Statutory Liquidity Ratio
Full Form of SLR
What is SLR?
Statutory Liquidity Ratio (SLR) is a mandatory requirement for all commercial banks in India to maintain a certain percentage of their Net Demand and Time Liabilities (NDTL) in the form of liquid assets like cash, gold, or government securities. It is a key monetary policy instrument used by the Reserve Bank of India (RBI) to control money supply, inflation, and credit growth in the economy. The SLR rate is periodically revised by the RBI and serves as a safeguard for depositors by ensuring banks maintain sufficient liquidity.

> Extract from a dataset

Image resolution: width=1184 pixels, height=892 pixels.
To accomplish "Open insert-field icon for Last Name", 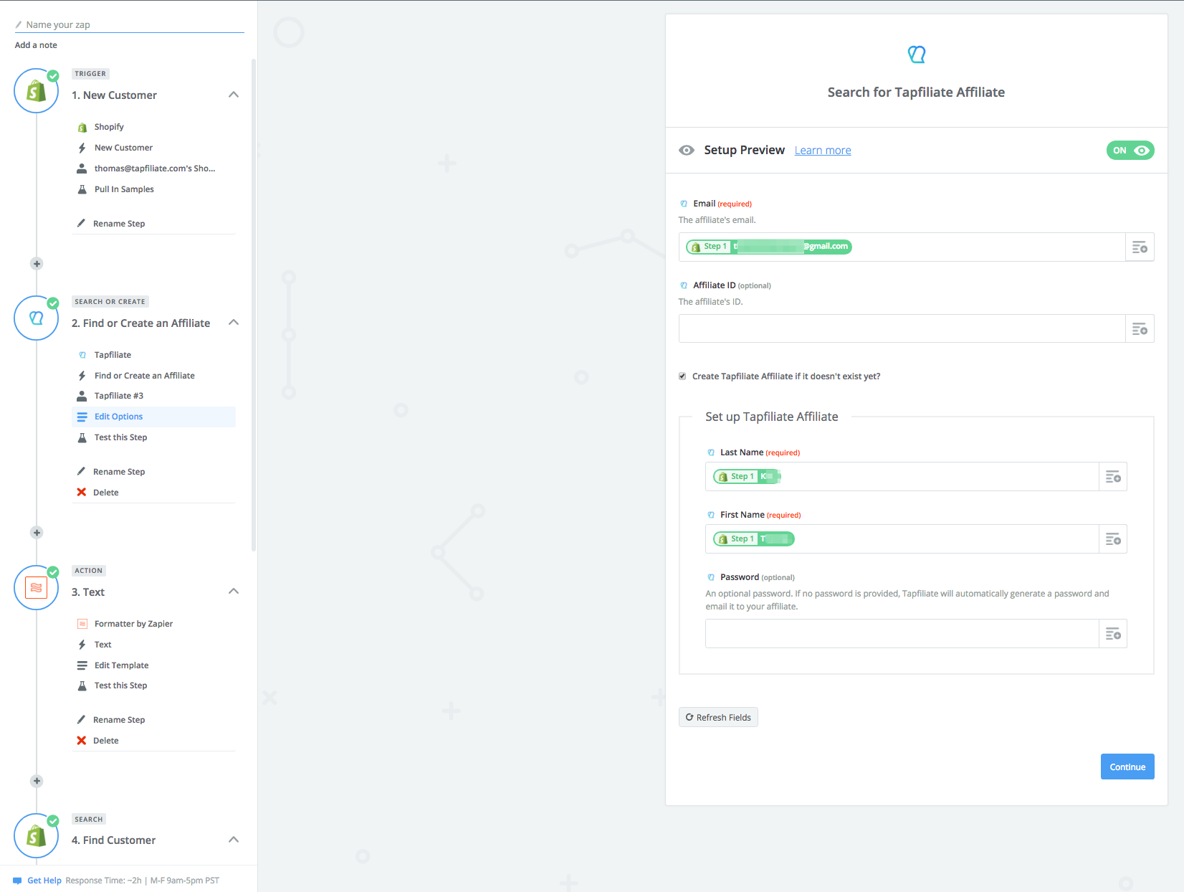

In India, SLR is mostly discussed in banking exams, economic analysis, and financial news. Students preparing for competitive exams like RBI Grade B, SEBI, or UPSC must understand SLR's impact on bank lending and interest rates. The current SLR is a critical factor in determining a bank's ability to offer loans and manage its balance sheet. For example, when SLR is increased, banks have less money to lend, which can slow down economic activity. It is applied across all scheduled commercial banks in India and is distinct from the Cash Reserve Ratio (CRR), which requires banks to hold a percentage of deposits as cash with the RBI.
SLR का फुल फॉर्म
वैधानिक तरलता अनुपात
Example
The RBI reduced the Statutory Liquidity Ratio (SLR) by 50 basis points to provide more headroom for banks to lend to the productive sectors of the economy.